Au total, l’algorithme YEARS4 peut donc être appliqué aux femmes enceintes, et ainsi réduire de près de 40 % la nécessité de réaliser un angioscanner au cours de la grossesse en cas de suspicion d’embolie pulmonaire

Cet article remet au premier plan le rôle des D-dimères, abandonnés par beaucoup à cause du taux important de faux-positifs. Ils sont ici utilisés pour leur valeur prédictive négative uniquement.

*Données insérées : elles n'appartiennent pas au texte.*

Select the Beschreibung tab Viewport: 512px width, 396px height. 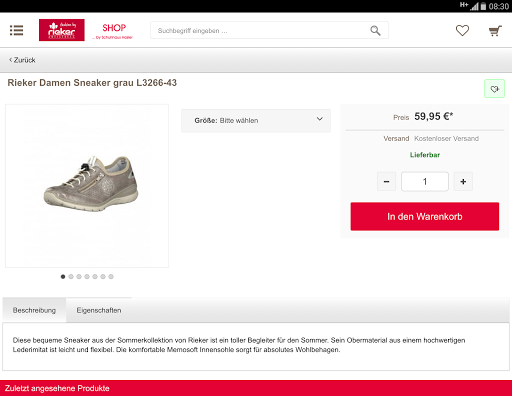pyautogui.click(x=34, y=310)
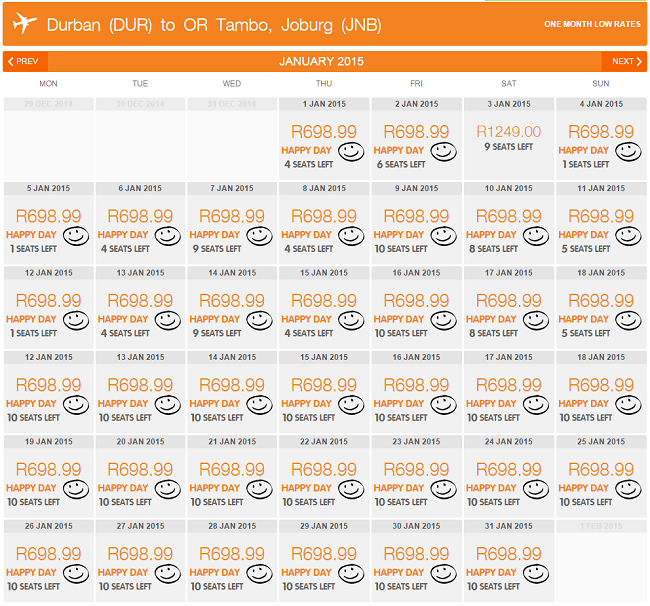
Task: Choose the R698.99 fare on 2 Jan 2015
Action: pos(416,132)
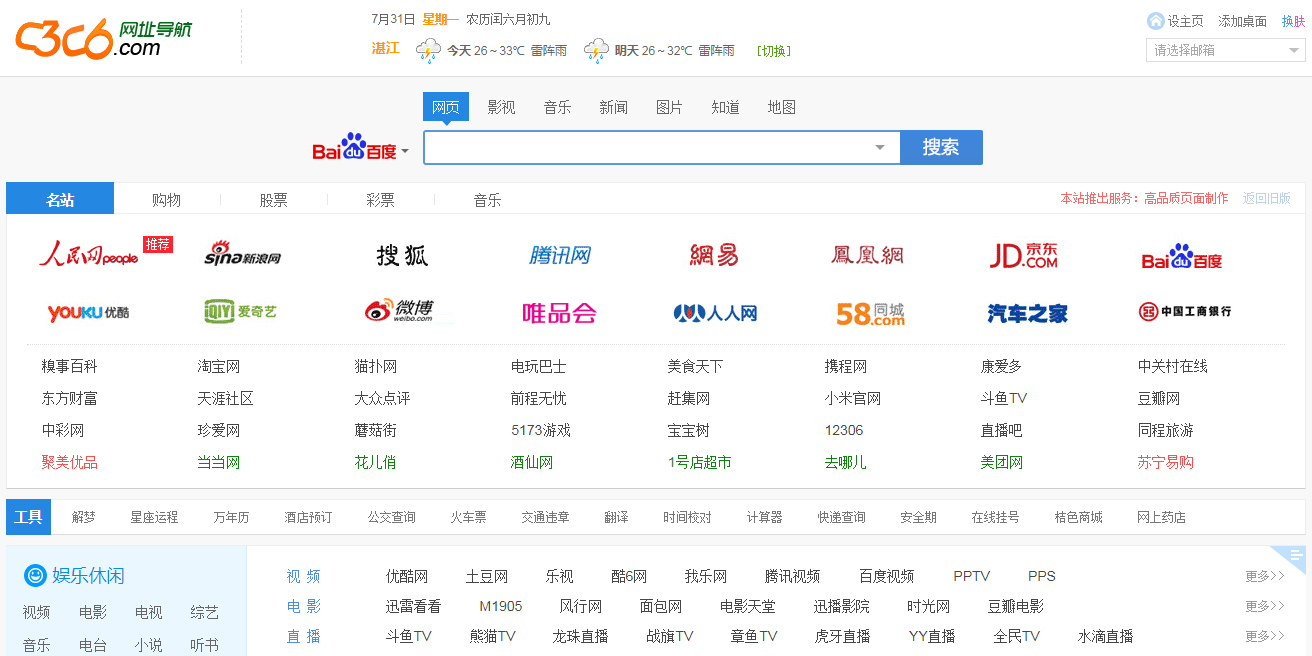Open Weibo via the 微博 logo
Image resolution: width=1312 pixels, height=656 pixels.
[400, 312]
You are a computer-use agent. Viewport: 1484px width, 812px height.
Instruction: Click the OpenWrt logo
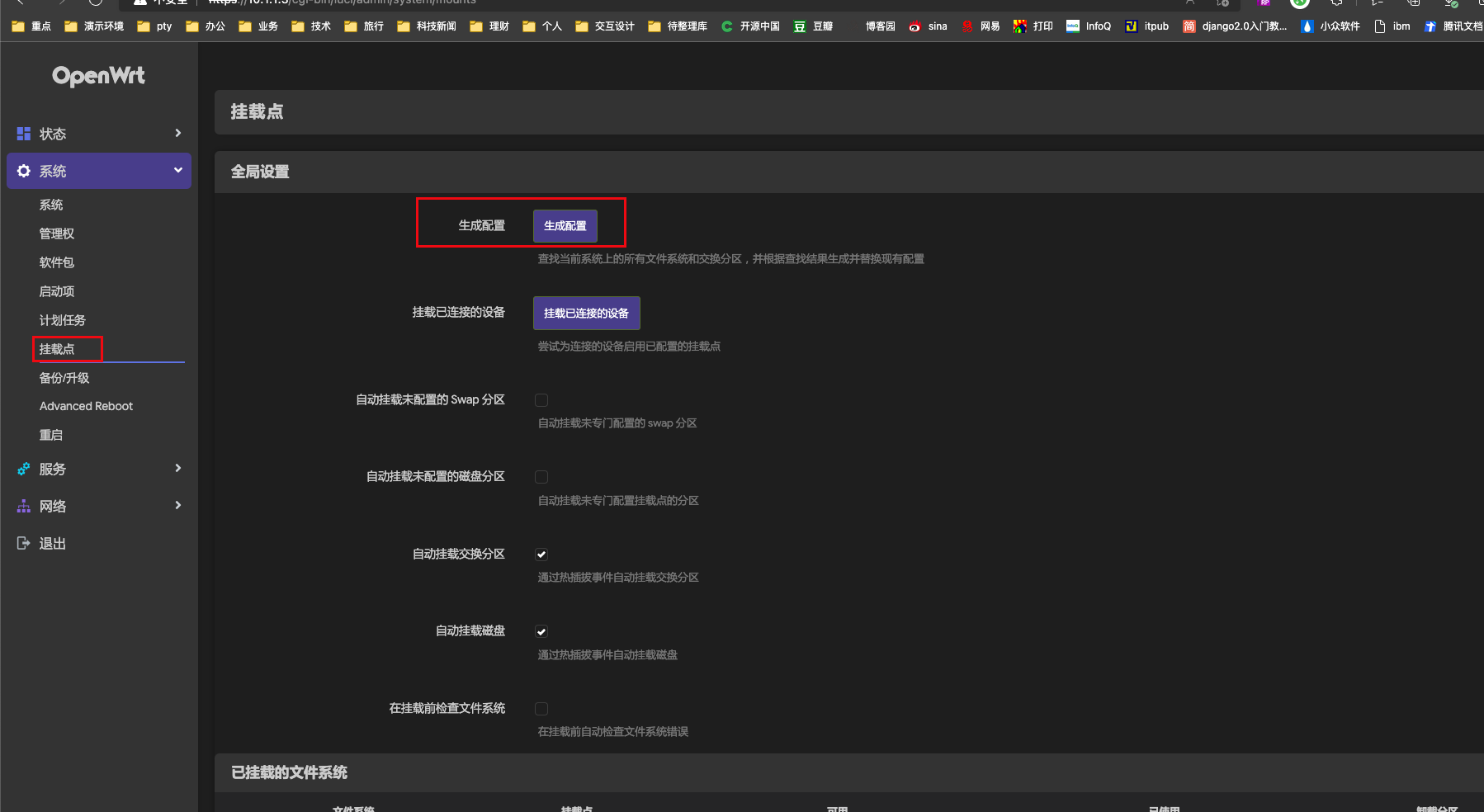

Enfin, dans cette étude, il y a eu 5/74 embolies pulmonaires au premier trimestre, 8/193 embolies pulmonaires au deuxième trimestre et 7/231 embolies pulmonaires au troisième trimestre. Ces chiffres rappellent que les risques d’embolies pulmonaires existent à tous les trimestres de la grossesse et qu’une suspicion doit être gérée de la même façon tout au long de la grossesse.

 

En conclusion, l’utilisation des D-dimères dans un algorithme précis diminue de 40% la nécessité de réaliser un angioscanner au cours de la grossesse en cas de suspicion d’embolie pulmonaire. Nous pouvons utiliser ces données pour modifier et adapter nos protocoles de prise en charge. Il est cependant peu probable que cela aboutisse à une diminution de la mortalité maternelle par embolie pulmonaire car elle survient le plus souvent dans le postpartum.

 

Références

  1. Deneux-Tharaux C, Saucedo M. [Epidemiology of maternal mortality in France, 2010-2012]. Gynecol Obstet Fertil Senol 2017;45:S8-S21.
  2. Rossignol M, Morau E, Dreyfus M. [Maternal death by venous thromboembolic disease]. Gynecol Obstet Fertil Senol 2017;45:S31-S7.
  3. van der Pol LM, Tromeur C, Bistervels IM, et al. Pregnancy-Adapted YEARS Algorithm for Diagnosis of Suspected Pulmonary Embolism. N Engl J Med 2019;380:1139-49.
  4. van der Hulle T, Cheung WY, Kooij S, et al. Simplified diagnostic management of suspected pulmonary embolism (the YEARS study): a prospective, multicentre, cohort study. Lancet 2017;390:289-97.